Abstract
Tensor decomposition has been demonstrated to be successful in a wide
range of applications, from neuroscience and wireless communications to
social networks. In an online setting, factorizing tensors derived from
multidimensional data streams is however non-trivial due to several
inherent problems of real-time stream processing. In recent years, many
research efforts have been dedicated to developing online techniques for
decomposing such tensors, resulting in significant advances in streaming
tensor decomposition or tensor tracking. This topic is emerging and
enriches the literature on tensor decomposition, particularly from the
data stream analystics perspective.

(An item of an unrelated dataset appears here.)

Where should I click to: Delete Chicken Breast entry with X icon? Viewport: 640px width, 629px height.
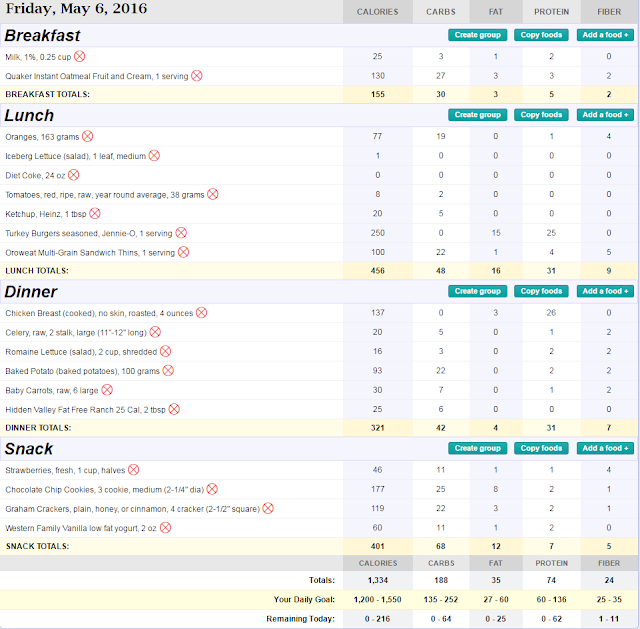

Thus, it is imperative to carry out
an overview of tensor tracking to help researchers and practitioners
understand its development and achievements, summarise the current
trends and advances, and identify challenging problems. In this article,
we provide a contemporary and comprehensive survey on different types of
tensor tracking techniques. We particularly categorize the
state-of-the-art methods into three main groups: streaming CP
decompositions, streaming Tucker decompositions, and streaming
decompositions under other tensor formats (i.e., tensor-train, t-SVD,
and BTD). In each group, we further divide the existing algorithms into
sub-categories based on their main optimization framework and model
architectures. Finally, we present several research challenges, open
problems, and potential directions of tensor tracking in the future.